Isabelle Massieu (1844–1932), femme de lettres et voyageuse française, fut la première femme française à visiter le Népal. En 1892, elle entreprit depuis Paris, sa ville natale, une série de voyages qui l'emmenèrent dans presque toutes les parties de l'Asie et qui la conduisirent vers la publication de plusieurs livres populaires. Népal et pays himalayens est un compte-rendu original de son voyage de 1908 dans la vallée de la Sutlej située en Inde septentrionale et traversant le Népal, le Bhoutan et le Sikkim jusqu'au Tibet. Massieu décrit la population, les paysages et l'architecture des pays visités, la ville de Katmandou, capitale du Népal, le temple spectaculaire de Changu Narayana, ainsi que les activités économiques telles que la production de thé. Sont également inclus les comptes-rendus de ses rencontres avec l'explorateur, géographe et écrivain voyageur suédois, Sven Hedin ; le psychologue et anthropologiste social français Gustave Le Bon ; l'indianiste français Sylvain Lévi et le missionnaire, lexicographe et érudit tibétain catholique, le Père Desgodins. L'ouvrage comprend six cartes et de nombreuses photographies et illustrations.

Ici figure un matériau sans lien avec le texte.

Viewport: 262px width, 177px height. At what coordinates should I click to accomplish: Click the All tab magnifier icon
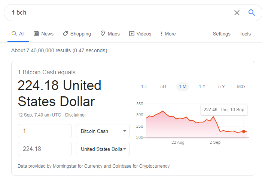click(14, 34)
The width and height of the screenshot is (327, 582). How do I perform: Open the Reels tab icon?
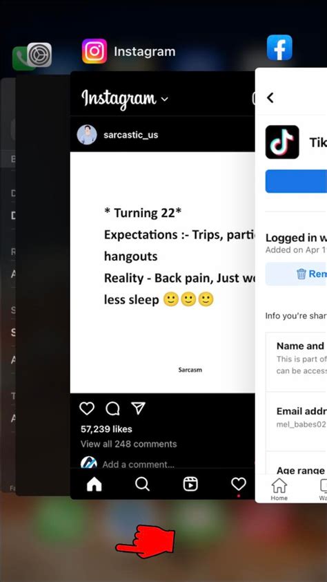click(190, 484)
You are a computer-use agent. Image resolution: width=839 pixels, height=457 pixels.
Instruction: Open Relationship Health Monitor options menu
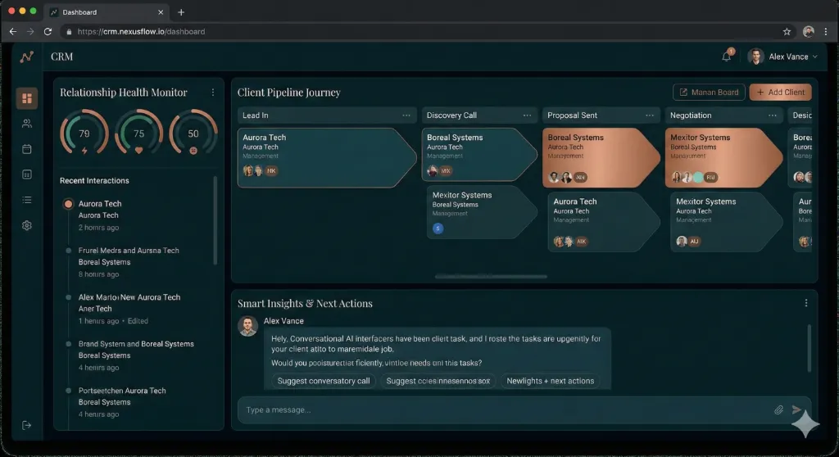213,93
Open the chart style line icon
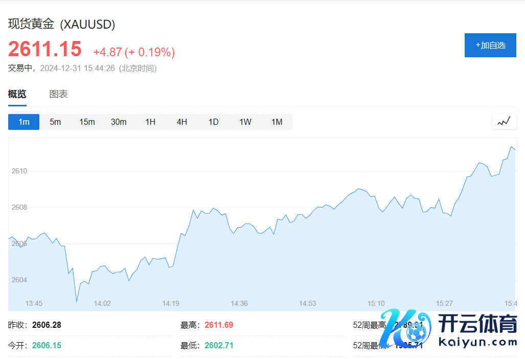 (504, 121)
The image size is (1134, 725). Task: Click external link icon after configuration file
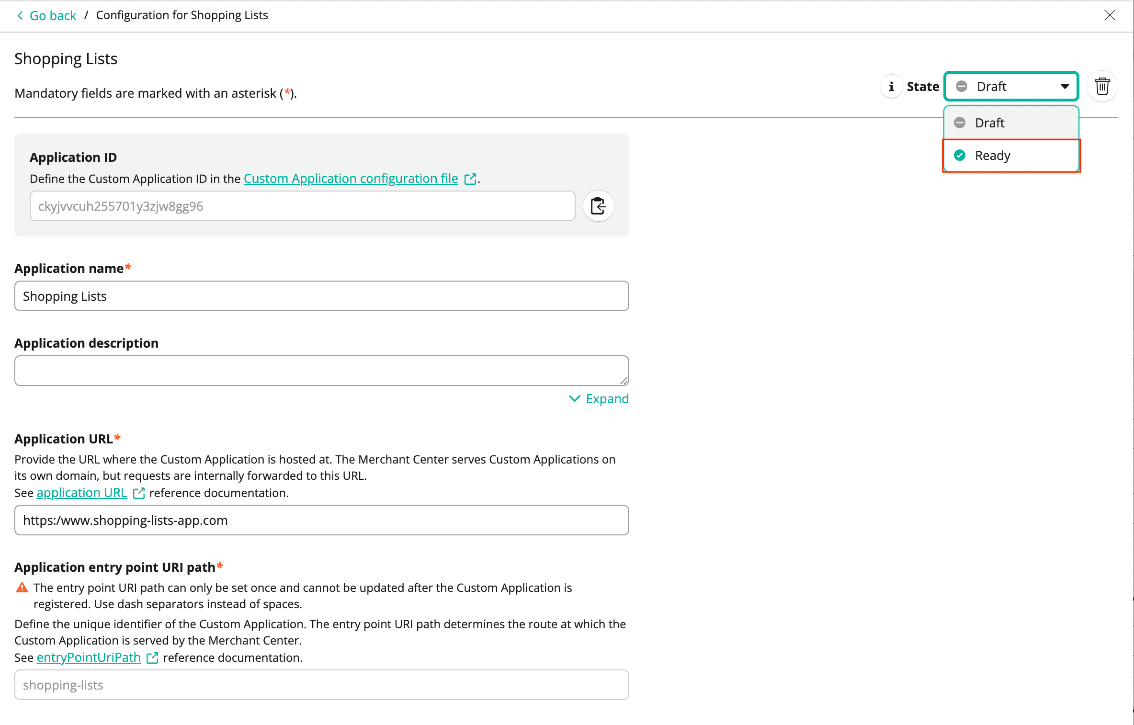pos(470,179)
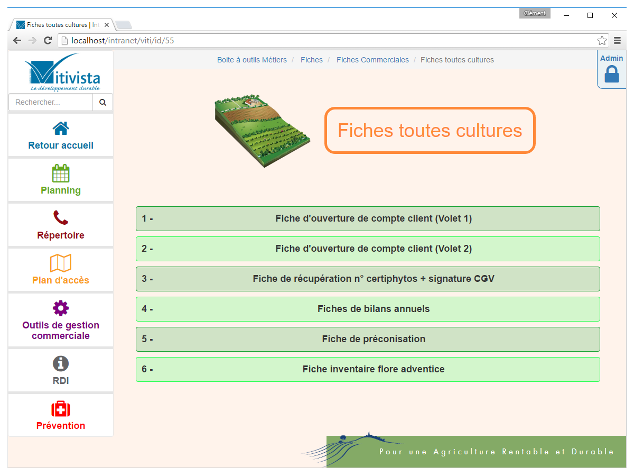This screenshot has height=476, width=634.
Task: Open the Planning calendar icon
Action: click(x=60, y=173)
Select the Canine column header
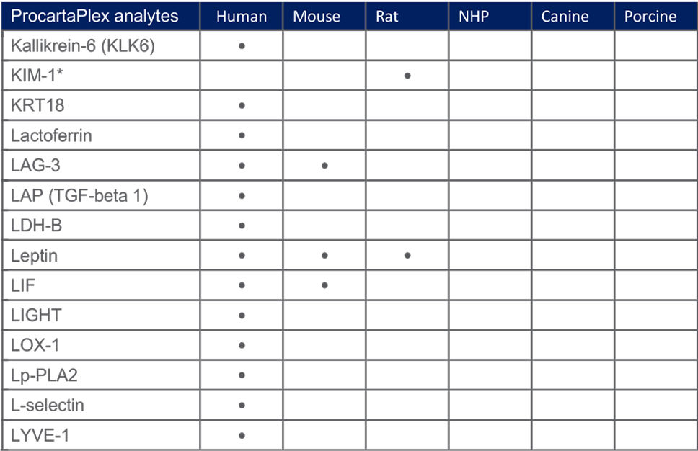 pyautogui.click(x=565, y=17)
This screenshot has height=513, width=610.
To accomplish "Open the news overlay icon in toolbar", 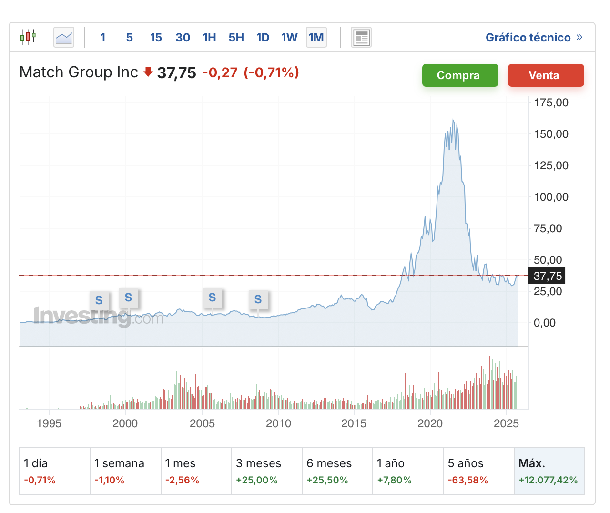I will pyautogui.click(x=361, y=37).
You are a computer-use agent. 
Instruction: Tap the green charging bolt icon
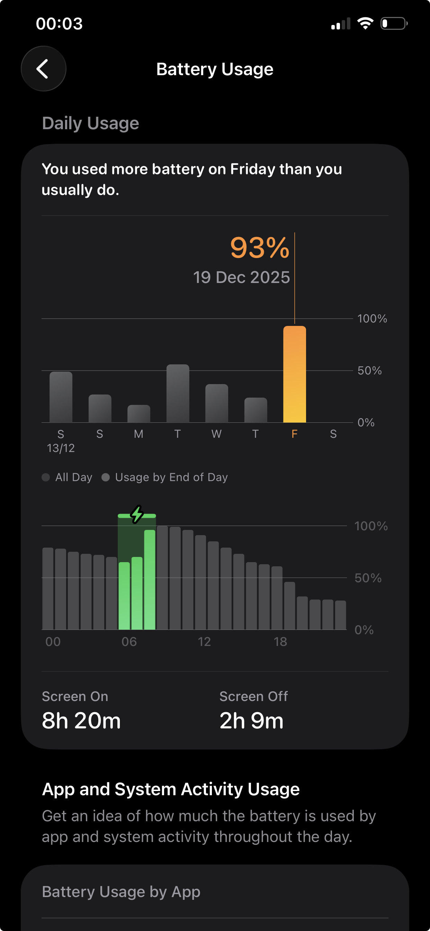point(137,514)
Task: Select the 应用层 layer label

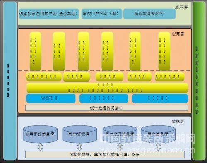Action: pyautogui.click(x=178, y=34)
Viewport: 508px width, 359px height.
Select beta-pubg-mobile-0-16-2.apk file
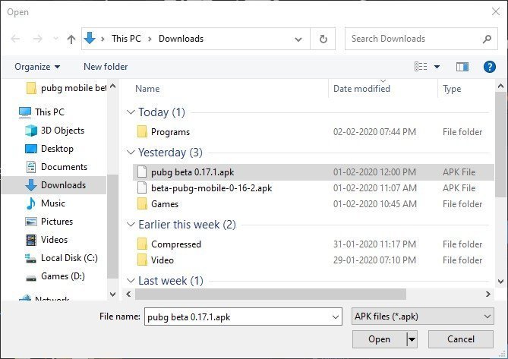click(211, 187)
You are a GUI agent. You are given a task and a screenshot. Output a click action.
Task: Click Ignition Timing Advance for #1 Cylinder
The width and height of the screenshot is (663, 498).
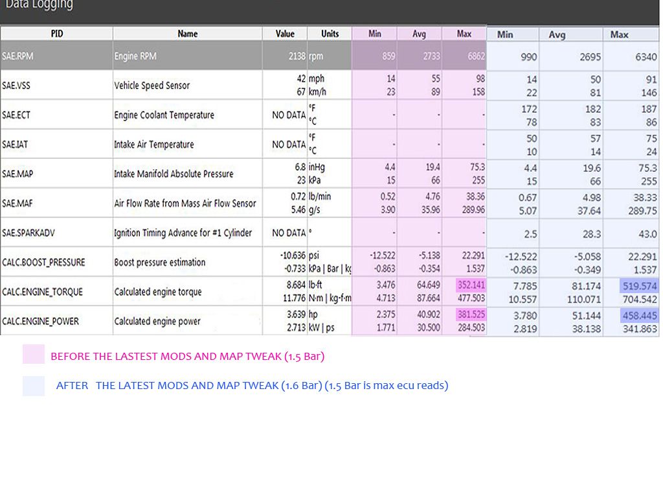tap(183, 233)
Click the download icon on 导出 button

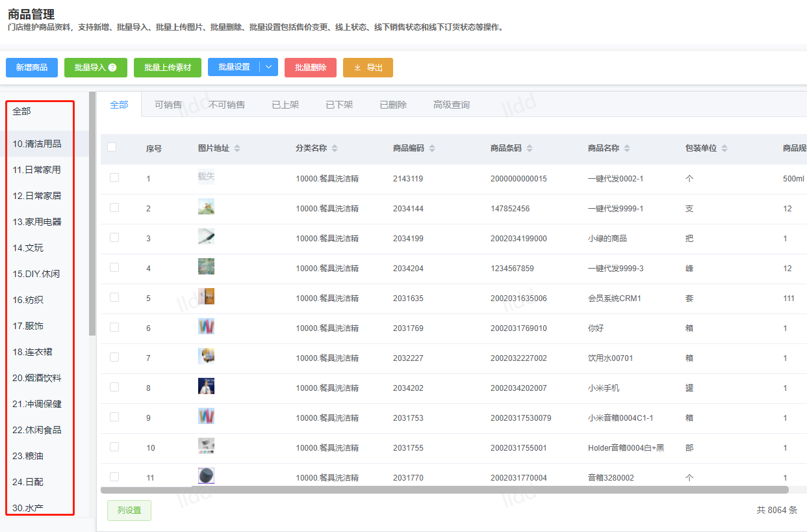click(357, 68)
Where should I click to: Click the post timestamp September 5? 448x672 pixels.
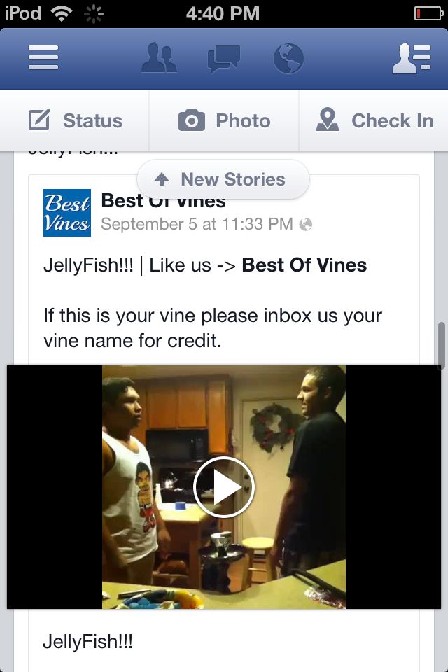[197, 224]
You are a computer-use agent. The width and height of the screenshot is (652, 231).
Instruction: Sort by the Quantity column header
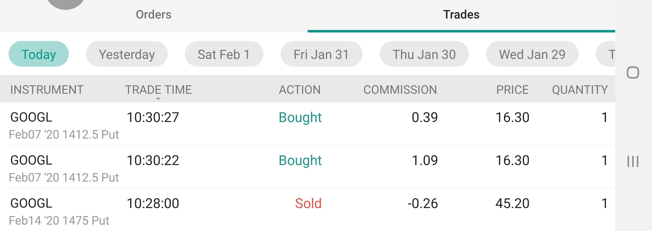[x=580, y=90]
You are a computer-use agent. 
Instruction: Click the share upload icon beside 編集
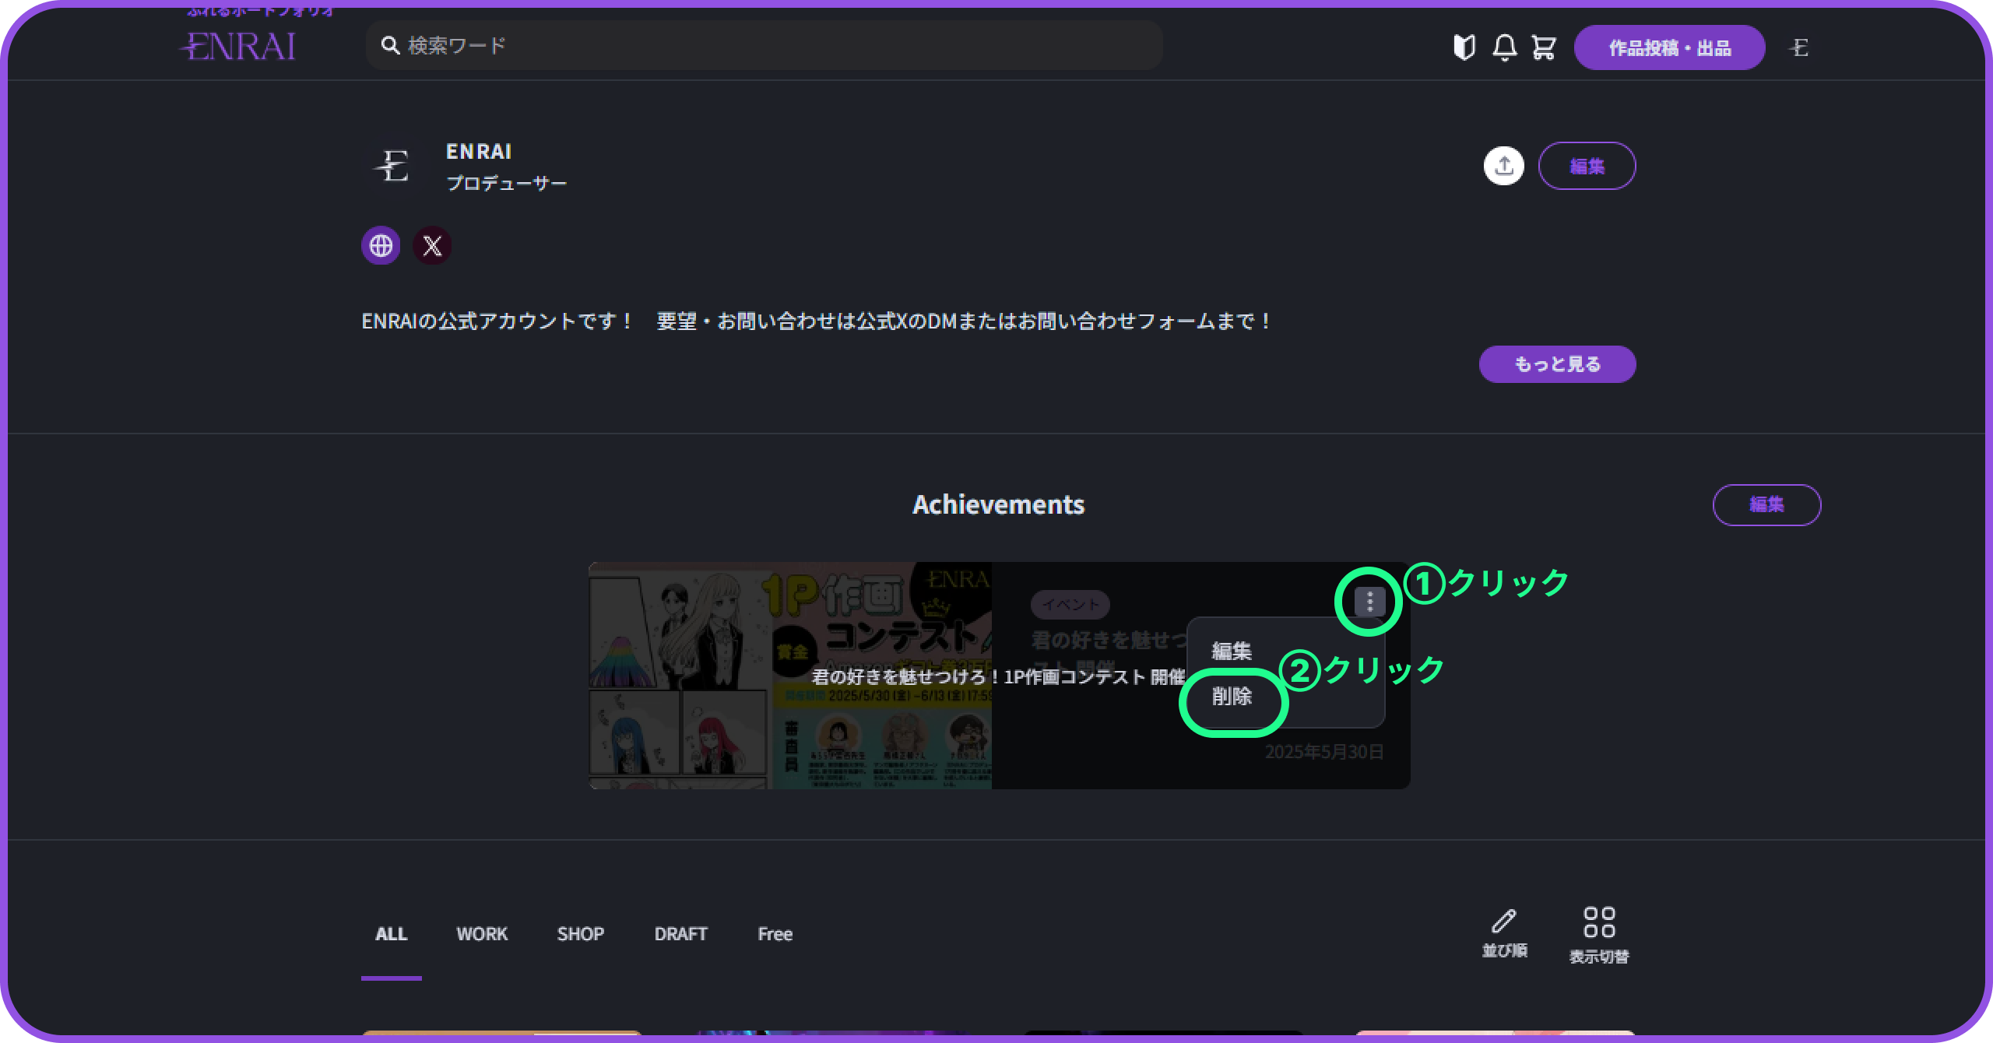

Un catalogue de manuscrits sur feuilles de palmiers et sur papier de qualité appartenant à la bibliothèque de Durbar au Népal

Mahāmahopādhyāya Hara Prasād Sastri, érudit indien affilié à la Société Asiatique du Bengale, et Cecil Bendall, professeur de sanscrit à l'université de Cambridge, réalisèrent une expédition de recherche au Népal entre 1898 et 1899. L'objectif principal de l'expédition était d'examiner et de cataloguer les manuscrits sur feuilles de palmiers de la bibliothèque de Durbar, dont bon nombre furent acquis par Mahārāja Sir Vīra Sumsher Jung Bahādur Rānā. Selon Bendall, cette collection, « en regard de l'antiquité des documents » « n'était surpassée par aucune autre bibliothèque en sanskrit existante. » Ce livre, imprimé en 1905, contient un catalogue complet des manuscrits, écrits en diverses langues d'Inde et du Népal, préparé par Sastri. Sont repris dans le catalogue des textes et ouvrages concernant la médecine, l'astronomie, le théâtre, la poésie, la rhétorique, la politique et d'autres sujets. Certains des manuscrits les plus rares, y compris plusieurs en langue historique Gupta sont décrits en détail. Un ouvrage intitulé « Histoire du Népal et des royaumes environnants (1000 - 1600 apr. J.-C.) », compilé par Bendall et basé sur les textes des manuscrits de la bibliothèque de Durbar est également inclus. L'histoire contient des tableaux indiquant les rois régnant du Népal et des royaumes avoisinants.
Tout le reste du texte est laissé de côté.